Prélèvement à la source : reportez à 2019 vos rachats de trimestres de retraite
Le rachat de trimestres de retraite vous permet d’accroître votre durée d’assurance tout en bénéficiant d’un avantage fiscal. - © Richard Villalon

Dans la plupart des situations, en raison de l’année blanche touchant la plupart des revenus perçus en 2018, le rachat de trimestres de cotisations ne présente pas d’avantage fiscal.

Vous envisagez de procéder au rachat de trimestres de retraite dans les mois à venir ? Si vous êtes redevable de l’impôt sur le revenu, il est plus judicieux d’accomplir cette démarche l’année prochaine qu’en 2018. Voici pourquoi.

L’entrée en vigueur du prélèvement à la source, le 1er janvier 2019, a imposé la mise en place d’une année blanche en 2018 : les sommes dues à l’administration fiscale sur la plupart des revenus (salaires, pensions de retraite, allocations-chômage, revenus fonciers, etc.) que perçoivent les contribuables durant l’année en cours sont annulées par le biais d’un crédit d’impôt de modernisation de recouvrement (CIMR).

L’objectif du dispositif est d’éviter que vous subissiez une double imposition l’année prochaine, portant sur les revenus de 2018 et ceux de 2019.

Le rachat de trimestres de retraite permet d’accroître votre durée d’assurance tout en bénéficiant d’un avantage fiscal prévu à l’article 83 du Code général des impôts. Ce texte prévoit que le montant net du revenu imposable est calculé déduction faite notamment des sommes déboursées pour racheter des trimestres de retraite.

Si vous percevez seulement des revenus situés dans le champ d’application du CIMR, le rachat de trimestres en 2018 ne vous permet pas d’abaisser votre revenu imposable net, donc de diminuer éventuellement votre impôt.

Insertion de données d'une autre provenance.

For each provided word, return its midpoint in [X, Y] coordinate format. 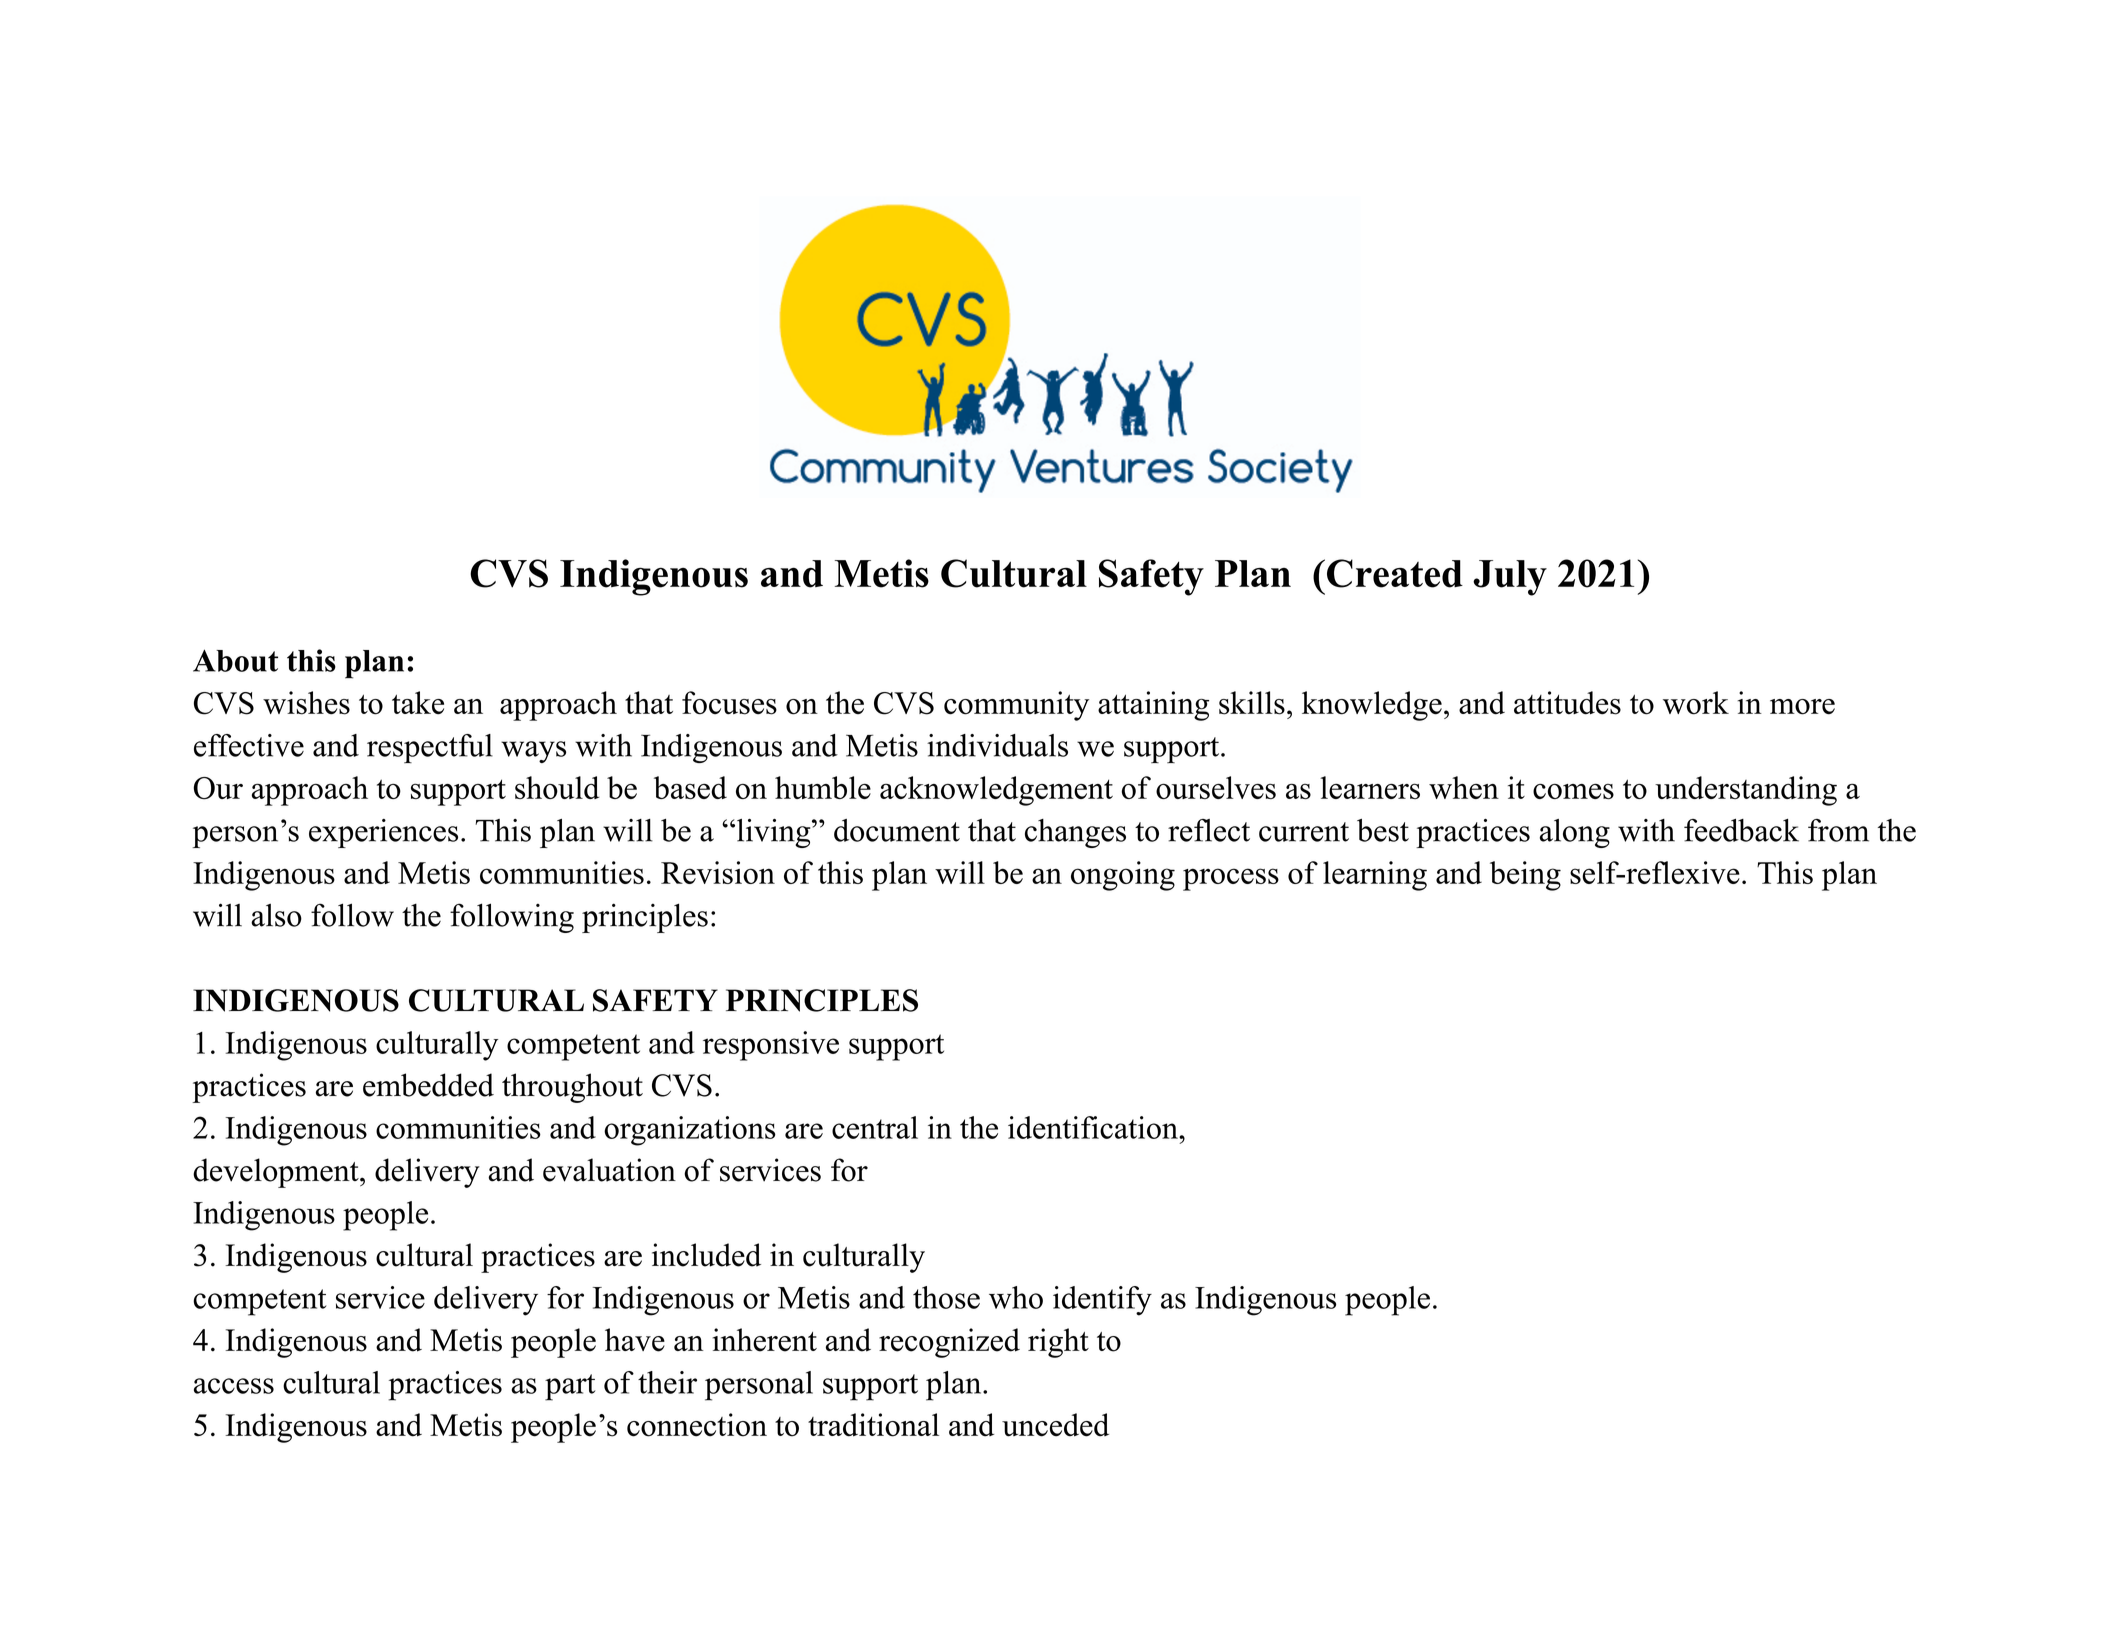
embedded [428, 1085]
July [1510, 578]
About [235, 660]
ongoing [1123, 876]
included [706, 1255]
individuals [997, 745]
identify [1102, 1301]
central [875, 1127]
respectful [430, 748]
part [570, 1387]
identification [1094, 1127]
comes [1573, 791]
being [1525, 876]
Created [1395, 573]
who [1016, 1297]
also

Un intérêt fiscal dans certains cas

Vous disposez cette année de revenus exceptionnels ? Le rachat de trimestres dès cette année peut alors revêtir un intérêt au plan fiscal. Les revenus exceptionnels désignent notamment :

  • les sommes que vous verse votre employeur au titre de l’intéressement et de la participation et que vous encaissez directement sans les placer sur un plan d’épargne entreprise (PEE) ou un plan d’épargne pour la retraite collectif (Perco) ;
  • les sommes issues du déblocage de votre épargne salariale en dehors des hypothèses légales de déblocage ;
  • les indemnités de départ à la retraite ou de licenciement, pour leur fraction imposable.

Outre les revenus exceptionnels, certains revenus exclus du champ d’application du prélèvement à la source, comme les plus-values mobilières et immobilières, ne bénéficient pas du crédit d’impôt.